(Requirement)
Would you repeat the listing exactly, without any of its images?

(Materials provided)

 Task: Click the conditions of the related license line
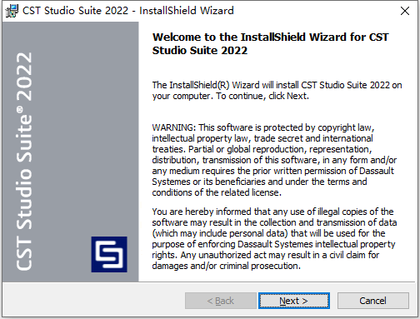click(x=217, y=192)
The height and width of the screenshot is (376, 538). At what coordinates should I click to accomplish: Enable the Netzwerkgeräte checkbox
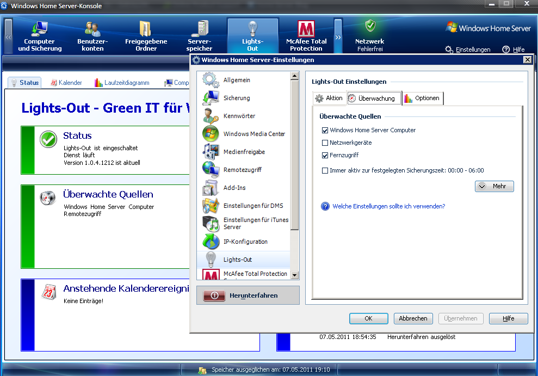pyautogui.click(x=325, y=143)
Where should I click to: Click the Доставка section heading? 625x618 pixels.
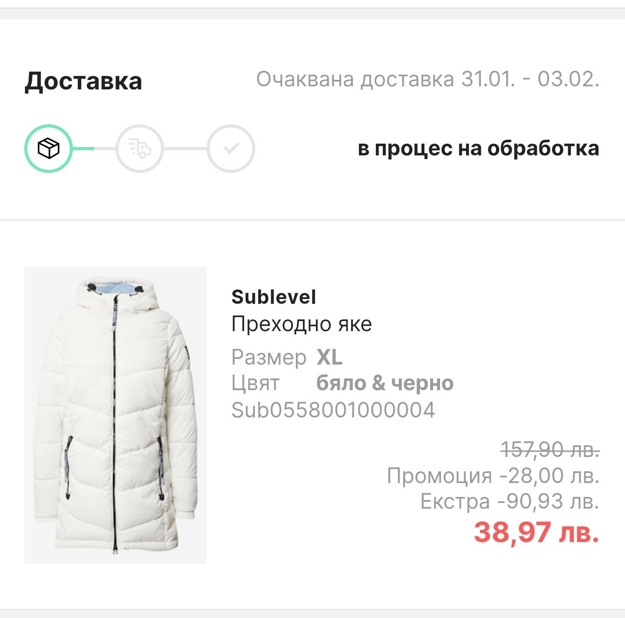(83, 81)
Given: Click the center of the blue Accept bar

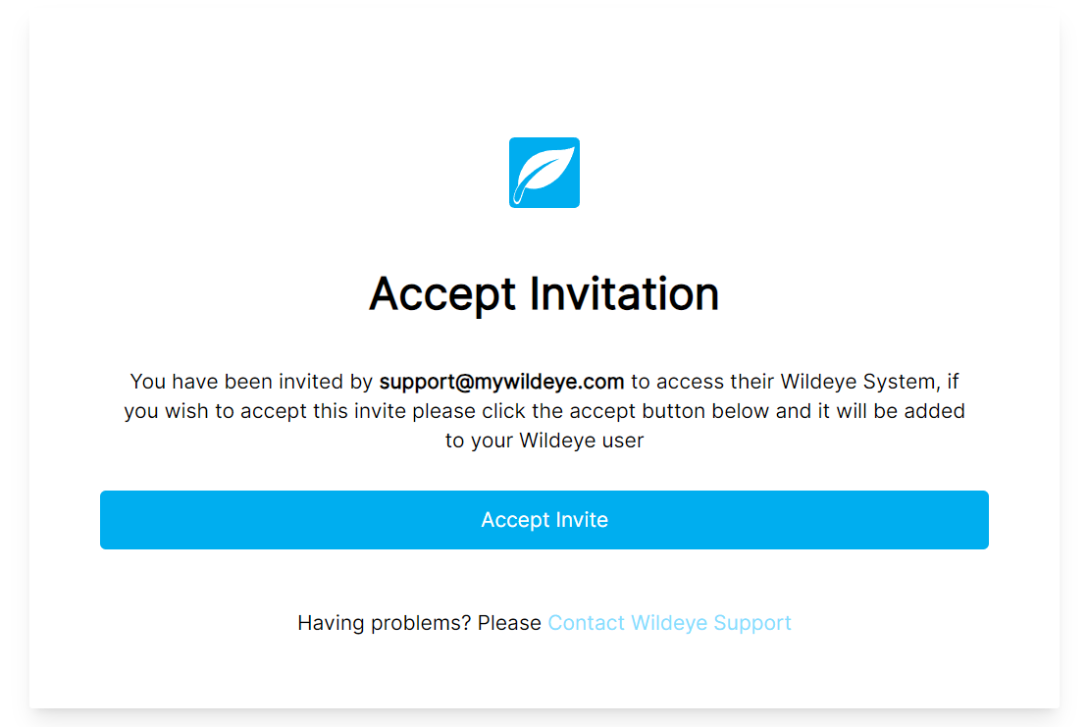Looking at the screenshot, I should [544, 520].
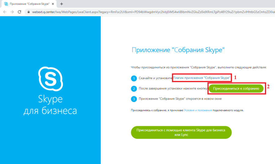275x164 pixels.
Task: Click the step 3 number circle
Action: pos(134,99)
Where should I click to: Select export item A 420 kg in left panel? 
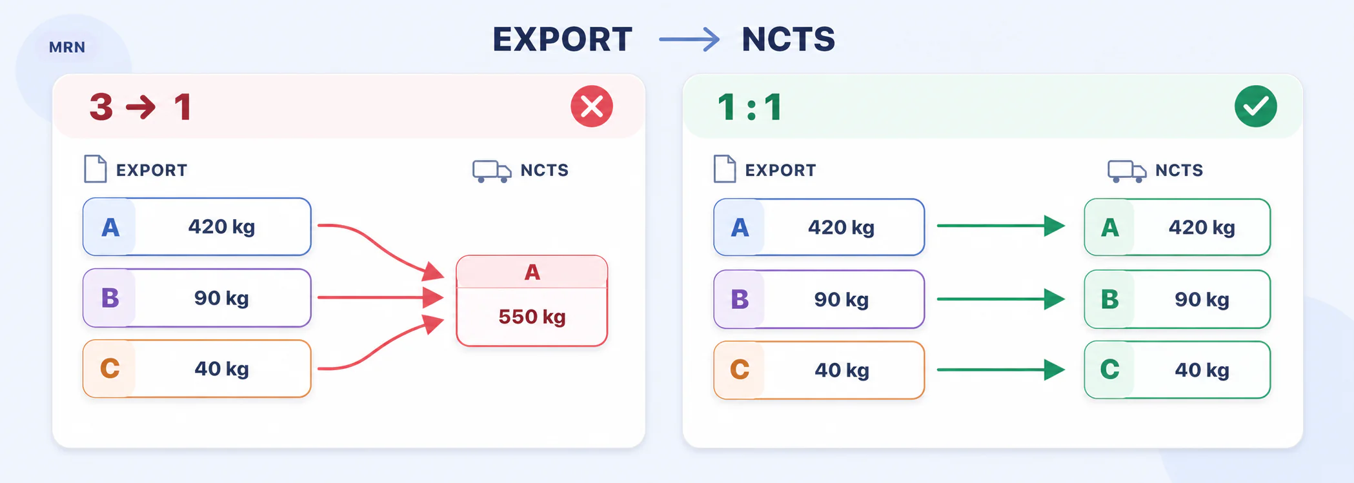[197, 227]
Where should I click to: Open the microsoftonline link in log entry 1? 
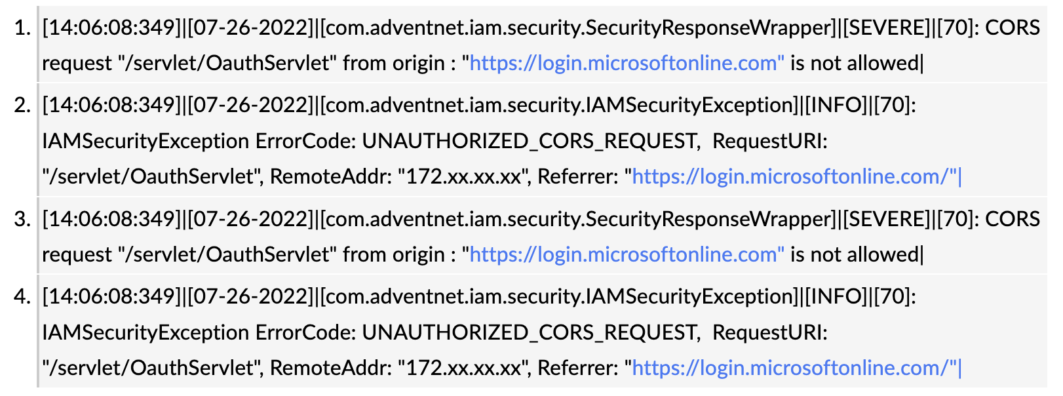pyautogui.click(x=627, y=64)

(Result)
 Task: Click the conditions of the related license line
click(x=217, y=192)
The height and width of the screenshot is (376, 538). At what coordinates should I click to accomplish: Enable the Netzwerkgeräte checkbox
pyautogui.click(x=325, y=143)
Where should I click to: Click the Доставка section heading? 625x618 pixels.
(83, 81)
Given: Click the center of the blue Accept bar

Looking at the screenshot, I should [544, 520].
275x164 pixels.
Task: Click the step 3 number circle
Action: pos(134,99)
Where should I click to: Select export item A 420 kg in left panel? 
[197, 227]
Where should I click to: Open the microsoftonline link in log entry 1? 
pyautogui.click(x=627, y=64)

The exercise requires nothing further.